Here’s a picture of me in the chair. I figure the mask anonymizes it enough, and I really don’t care if it doesn’t. So that works out.
Sent home with antibiotics and opioid medication. I asked the wife to be incharge of the Oxy. The last time I’d had some on an autumn evening on the porch didn’t work out quite like I wanted/expected. I did sleep a ton, but within a day or two I was up and able to go downstairs (slowly) and do something besides lay in bed.
So what’s happened since?
First, the scars. Healing nicely, glue came off after a week or so, which helped. All of the drawing they did near my incisions had been sealed in with the glue, so just getting those to go away also helped. I think I’m more than a month out and they look so much better.
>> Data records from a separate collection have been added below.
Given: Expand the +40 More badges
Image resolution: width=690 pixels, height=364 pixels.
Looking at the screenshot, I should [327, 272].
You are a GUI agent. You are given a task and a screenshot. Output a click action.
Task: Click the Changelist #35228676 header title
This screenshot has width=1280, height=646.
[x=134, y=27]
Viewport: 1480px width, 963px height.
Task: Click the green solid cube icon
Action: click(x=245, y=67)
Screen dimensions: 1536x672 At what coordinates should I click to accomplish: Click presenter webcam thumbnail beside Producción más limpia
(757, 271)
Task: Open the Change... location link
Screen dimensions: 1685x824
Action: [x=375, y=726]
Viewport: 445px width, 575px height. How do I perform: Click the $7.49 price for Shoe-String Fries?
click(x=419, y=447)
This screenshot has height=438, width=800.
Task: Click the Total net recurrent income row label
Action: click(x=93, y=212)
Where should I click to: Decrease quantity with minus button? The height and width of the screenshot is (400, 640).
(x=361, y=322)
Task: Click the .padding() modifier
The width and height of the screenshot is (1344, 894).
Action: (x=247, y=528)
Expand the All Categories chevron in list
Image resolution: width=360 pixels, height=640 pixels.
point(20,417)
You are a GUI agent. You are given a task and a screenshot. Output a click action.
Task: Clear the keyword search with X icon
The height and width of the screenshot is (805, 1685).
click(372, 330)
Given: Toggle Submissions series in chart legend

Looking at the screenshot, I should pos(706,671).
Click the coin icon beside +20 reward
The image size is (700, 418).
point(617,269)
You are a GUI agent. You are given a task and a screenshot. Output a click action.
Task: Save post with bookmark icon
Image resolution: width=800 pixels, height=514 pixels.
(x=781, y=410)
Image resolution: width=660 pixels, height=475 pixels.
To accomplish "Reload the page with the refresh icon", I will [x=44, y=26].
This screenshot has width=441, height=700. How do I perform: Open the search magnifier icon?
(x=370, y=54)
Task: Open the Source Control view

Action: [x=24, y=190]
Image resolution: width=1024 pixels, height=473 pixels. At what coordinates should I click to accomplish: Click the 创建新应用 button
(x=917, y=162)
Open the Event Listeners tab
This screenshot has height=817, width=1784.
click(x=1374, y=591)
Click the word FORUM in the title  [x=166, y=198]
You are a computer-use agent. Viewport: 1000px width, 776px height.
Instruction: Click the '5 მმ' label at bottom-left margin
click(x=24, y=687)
Just little pink lines and some persistent swelling on the neck scar, but that’s going down bit by bit. Right after I got out and the scars were pretty gnarly, I would wear a winter scarf (it was still snowing, after all) so I wouldn’t scare small children or put anyone off their dinner.
After two weeks we went to my psychiatrist at the treatment resistant depression clinic. I keep specifying that because I have enough psychiatrists in my life that I need to clarify these things. Anyway, he’s a really good doctor, nice guy, and is an exact clone of Stephen Mangan.
He handed me a wand – like a giant tv remote with a big circle bit at the end. I held the circle bit over the fob of despair in my chest, and he activated it. He started at .25ma and I’ll go back to him every couple weeks to get it turned up to .5, then .75 and finally 1ma. I couldn’t feel anything while he was firing it, so he turned it up to .5 for a moment to let me feel that stimulation. Ideally I’ll just get used to it as it happens. It felt like someone was standing on my chest. But not in a bad way. It also felt like there was some electiricity being zapped into my neck, but just a tiny bit. It also had a sensation that is extremely hard to describe. Like there was a collection of (like 8) stiff wires and they were all not so much as painful, but felt. Like I said, hard to describe. But no voice modulation, didn’t sound like a robot or like I was talking into a fan. There are, as usual, a long list of possible side effects, but that was the one I was most concerned about.
For those times when I feel it firing and it’s problematic, I have some rare earth magnets that I can place over the fob location in my chest, and a reed switch is pulled which prevents the device from firing. So if my speech is affected at some point and I need to give a speech or record something, I can turn it off for those times. Carrying the magnet 24×7 is recommended, but this device is also used to epileptics to control siezures. With theirs they can activate it so it fires at will, or
BTW, that psychiatrist is an apparent clone of Stephen Mangan, sans accent: (also, I don’t think he’s a cad like the character.)
Going in and out of stores is fine, Target didn’t beep at me as I entered or left. I do wonder how the TSA will deal with the little electronic device I’m carrying.
I also wonder when it’s firing. It’s 30 seconds every five minutes. There are 1440 minutes in a day. Divide that by five since it’s only happening every five minutes – that gives 288 times a day that it fires. Multiply by 30 for the duration, and you get 8640 seconds. Divide that by 60 for a number of minutes and I get 144. Divide again by 60 to see how many hours that is, and I get 2.4 — so for two and a half hours every day I’m getting these shocks. But I can’t feel them, so that’s ok I guess.
While I would love it if I had an app to go with it, I understand the battery life would suck, and I’d need an operation every month to recharge. As it stands, the device can last up to four years on the single charge it has.
I wonder what four years from now will look like.